Age owed significant relationship with having abnormal glycemic level. There was significant increment in the mean age among participants having abnormal glycemic level (46.85 ± 14.95) compared to euglycemia (36.64 ± 13.73) (p < 0.001). Salient association of having abnormal glycemic level to lower education among illiterate / read and write (35.5%) and low education level (21.3%) in comparison to the middle (19.4%) ones, p = 0.001. Also urban residency showed higher significant frequency for having abnormal glycemic level (31.5%) than rural areas (24.4%), p = 0.043. Higher frequency having abnormal glycemic level among physically inactive participants (38%) than physically active ones (19.3%) was evident, the differences in between reached significant level, p < 0.001. The recall revealed significant linkage of having abnormal glycemic level to the previous history of high blood sugar (88.8% vs. 21.9%), positive history of hypertension (50.6% vs. 23.3%), and positive family history of DM (34.1% vs. 21.7%) with p < 0.001. The average waist circumference was significantly higher among those having abnormal glycemic level (101.4 ± 12.92 cm) than the euglycemic state (93.25 ± 12.11 cm), p < 0.001. Significant association to BMI was observed where the prevalence of abnormal glycemic level was higher among obese (39.5%) and overweight (20.1%) in comparison to normal weight (13.6%), p < 0.001. None of the gender, smoking, the intake of fruits and vegetables, recall history of abnormal lipid profile had statistically significant connection to the diabetes status. [Table 3]

Table 3 Relationship between having abnormal glycemic level and the studied variables among the participants

Multivariate analysis revealed that age, being physically inactive, history of previous abnormal glycemic level and waist circumference were the predictors for having abnormal glycemic level among the studied participants [Table 4].

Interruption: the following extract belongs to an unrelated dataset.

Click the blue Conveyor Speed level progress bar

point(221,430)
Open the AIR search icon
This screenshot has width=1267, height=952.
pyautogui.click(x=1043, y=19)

Table 4 Multivariate logistic regression analysis for predictors of having abnormal glycemic level among the participants

At a cutoff point of ≥ 13, the sensitivity and specificity of the AUSDRISK Arabic version for detection of undiagnosed DM were 86.11% and 73.35 respectively with 0.887 (confidence interval (CI): 0.824–0.95) area under the curve (AUC), p < 0.001 While the sensitivity and specificity for detection of abnormal glycemic level were 80.73% and 58.06% respectively at a cutoff point ≥ 9 with 0.767 AUC (CI: 0.727–0.807), p < 0.001. [Figure 2]

Fig. 2
figure 2

ROC curve for the AUSDRISK Arabic version as a screening diagnostic tool for DM (a) and abnormal glycemic level (b)

AUC: Area under the curve

ROC: Receiver operating characteristic curve

DM: Diabetes mellitus

A dual statistical confirmation of a prominent association between diabetic state and AUSDRISK Arabic version score was proved. DM and PDM participants had a significant higher averaged total AUSDRISK score (19.78 ± 6.44, 12.59 ± 5.53) than the euglycemic ones (7.98 ± 5.09) with F value of 117.419 (P < 0.01). The percentage of DM and PDM increased significantly with AUSDRISK score ≥ 11 (11.4%, 35.6%) compared to the AUSDRISK score 5–10 (1.4%, 15.2%) and AUSDRISK score ≤ 4 (0.00%, 8.4%); X2 = 107.854 (P < 0.01). [Table 5]

Table 5 Relationship between studied participant AUSDRISK Arabic version scores and their glycemic status


The burden of T2DM imputes, in part, to its high prevalence. Commonness of T2DM latency and silence adds further burden as they cumulate opportunistic risk for evolution of its micro-vascular and macro-vascular complications. Latency refers to the transition period of PDM that lapses prior to its conversion to T2DM which often takes several years. Silent T2DM represents the undiagnosed/ undetected T2DM. The frequency of undiagnosed T2DM has been noted to reach as high as 50% of patients; they got diagnosed incidentally. In 2019, in the list of top 10 countries with highest number of undiagnosed DM, Egypt booked the eighth seat by 4.8 million adults (20–79 years) not aware of being diseased. [4]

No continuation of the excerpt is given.